▸ Action item: Working from the records below, repeat exactly the lines starting at the line that contains "ΚΡΕΒΑΤΙΑ (171, 538)" and ending at the line that contains "Αρχική σελίδα (58, 193)", inclusive.

▸ Data shown:

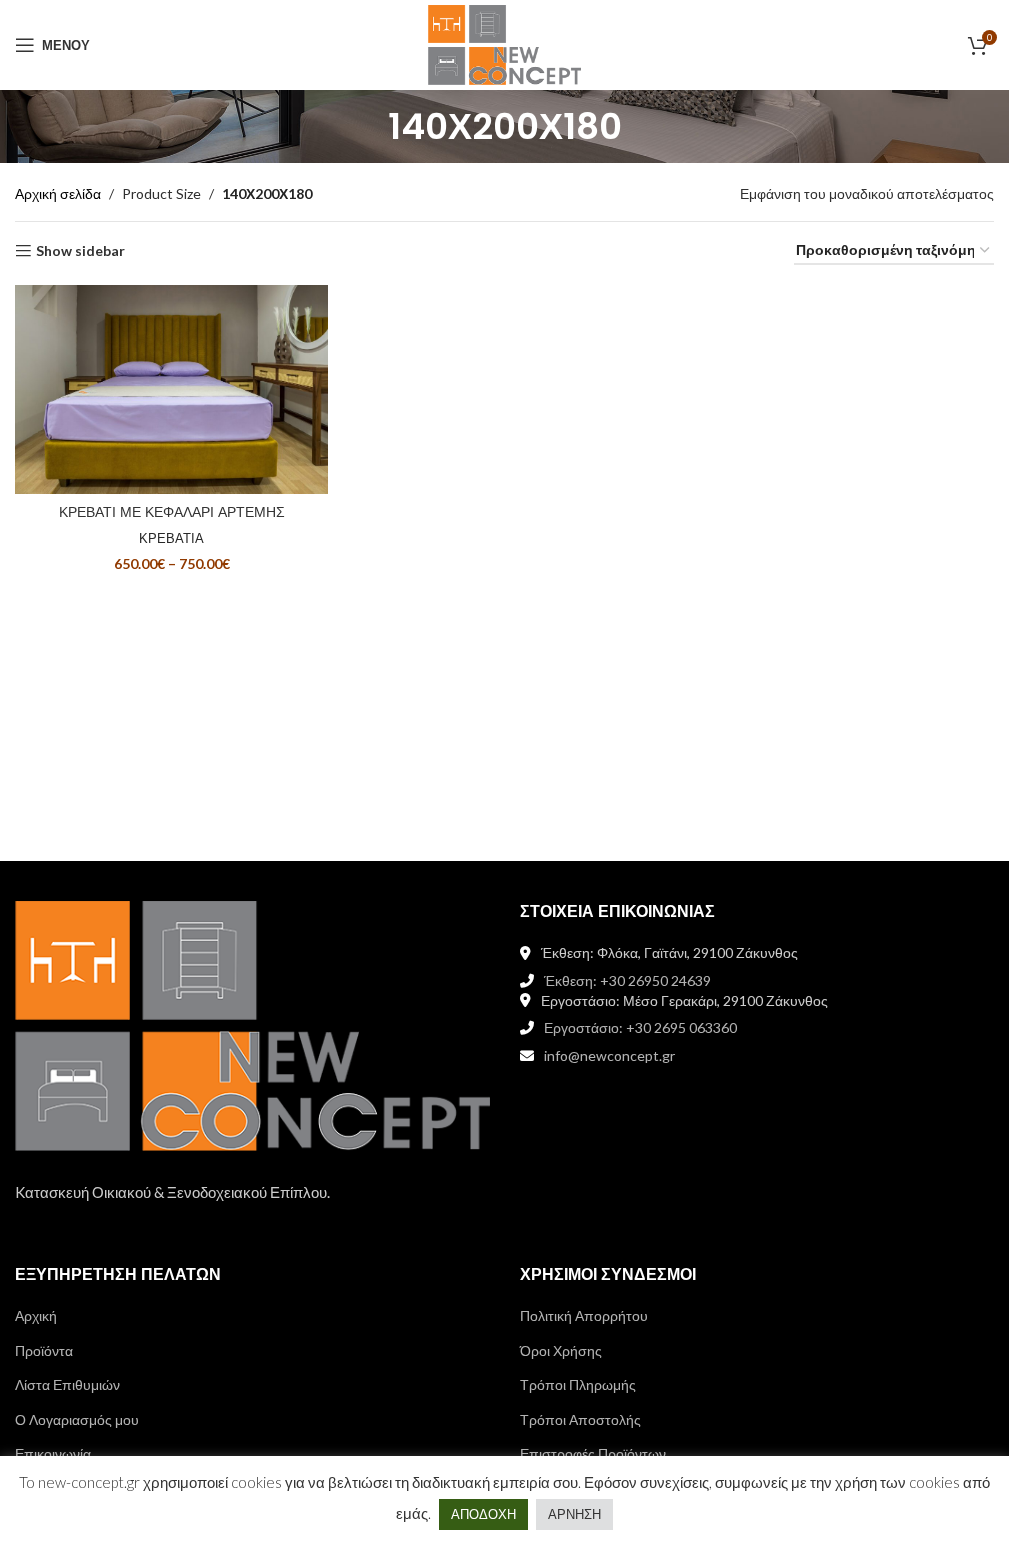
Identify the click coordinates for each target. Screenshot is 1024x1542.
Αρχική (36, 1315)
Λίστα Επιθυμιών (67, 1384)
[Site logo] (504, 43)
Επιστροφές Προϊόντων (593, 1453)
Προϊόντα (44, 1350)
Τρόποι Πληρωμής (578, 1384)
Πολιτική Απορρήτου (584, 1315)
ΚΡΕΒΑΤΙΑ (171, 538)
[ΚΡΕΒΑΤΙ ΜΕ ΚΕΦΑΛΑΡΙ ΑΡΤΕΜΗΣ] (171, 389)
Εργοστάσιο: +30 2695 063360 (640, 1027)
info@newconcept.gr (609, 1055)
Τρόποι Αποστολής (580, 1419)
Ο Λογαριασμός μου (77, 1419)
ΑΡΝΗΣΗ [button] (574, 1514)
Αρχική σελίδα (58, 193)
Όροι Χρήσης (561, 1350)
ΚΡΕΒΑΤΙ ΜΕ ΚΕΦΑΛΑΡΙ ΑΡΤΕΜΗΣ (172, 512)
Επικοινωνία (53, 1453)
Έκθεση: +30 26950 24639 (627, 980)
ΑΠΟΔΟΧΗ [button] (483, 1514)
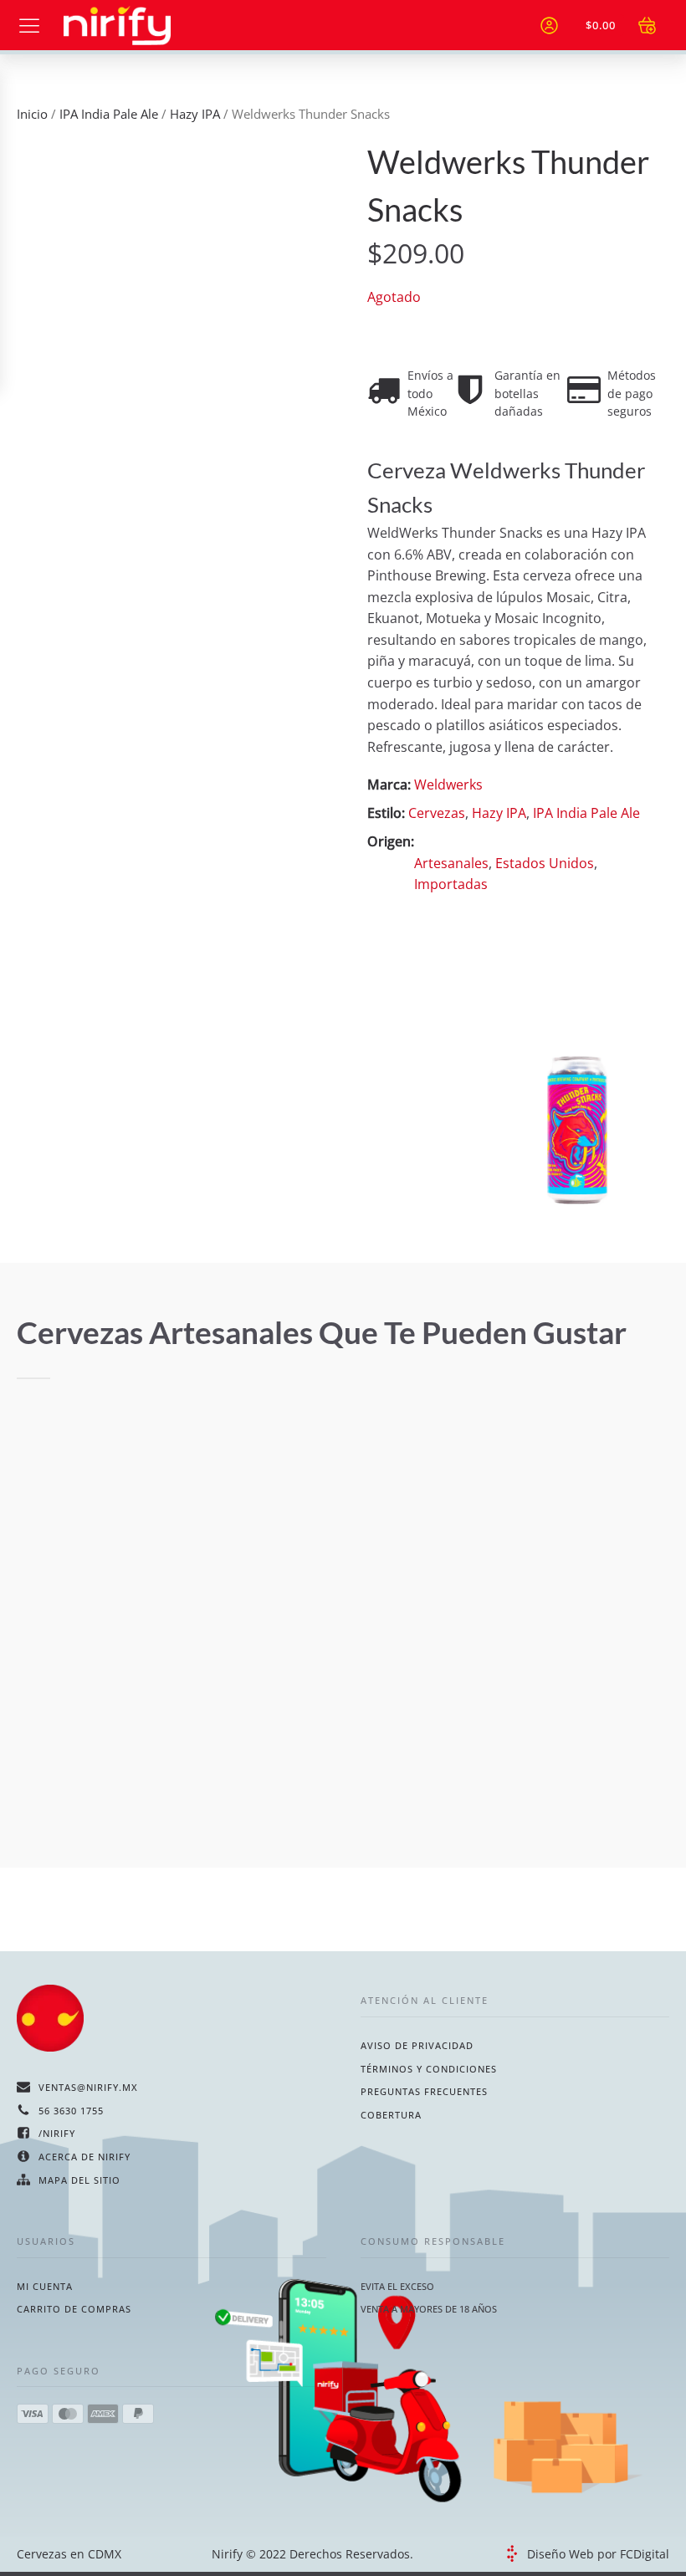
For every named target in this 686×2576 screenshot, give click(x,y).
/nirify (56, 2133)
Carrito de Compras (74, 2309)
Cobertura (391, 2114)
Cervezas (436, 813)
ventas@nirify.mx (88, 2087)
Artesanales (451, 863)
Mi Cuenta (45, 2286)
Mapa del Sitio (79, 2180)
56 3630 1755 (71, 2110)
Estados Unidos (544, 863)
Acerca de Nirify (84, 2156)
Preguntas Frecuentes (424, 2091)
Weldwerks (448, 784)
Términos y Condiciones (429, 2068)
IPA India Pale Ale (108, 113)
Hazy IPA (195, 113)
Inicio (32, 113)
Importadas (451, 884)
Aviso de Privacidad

▸ Written reply:
ΚΡΕΒΑΤΙΑ (171, 538)
[ΚΡΕΒΑΤΙ ΜΕ ΚΕΦΑΛΑΡΙ ΑΡΤΕΜΗΣ] (171, 389)
Εργοστάσιο: +30 2695 063360 (640, 1027)
info@newconcept.gr (609, 1055)
Τρόποι Αποστολής (580, 1419)
Ο Λογαριασμός μου (77, 1419)
ΑΡΝΗΣΗ [button] (574, 1514)
Αρχική σελίδα (58, 193)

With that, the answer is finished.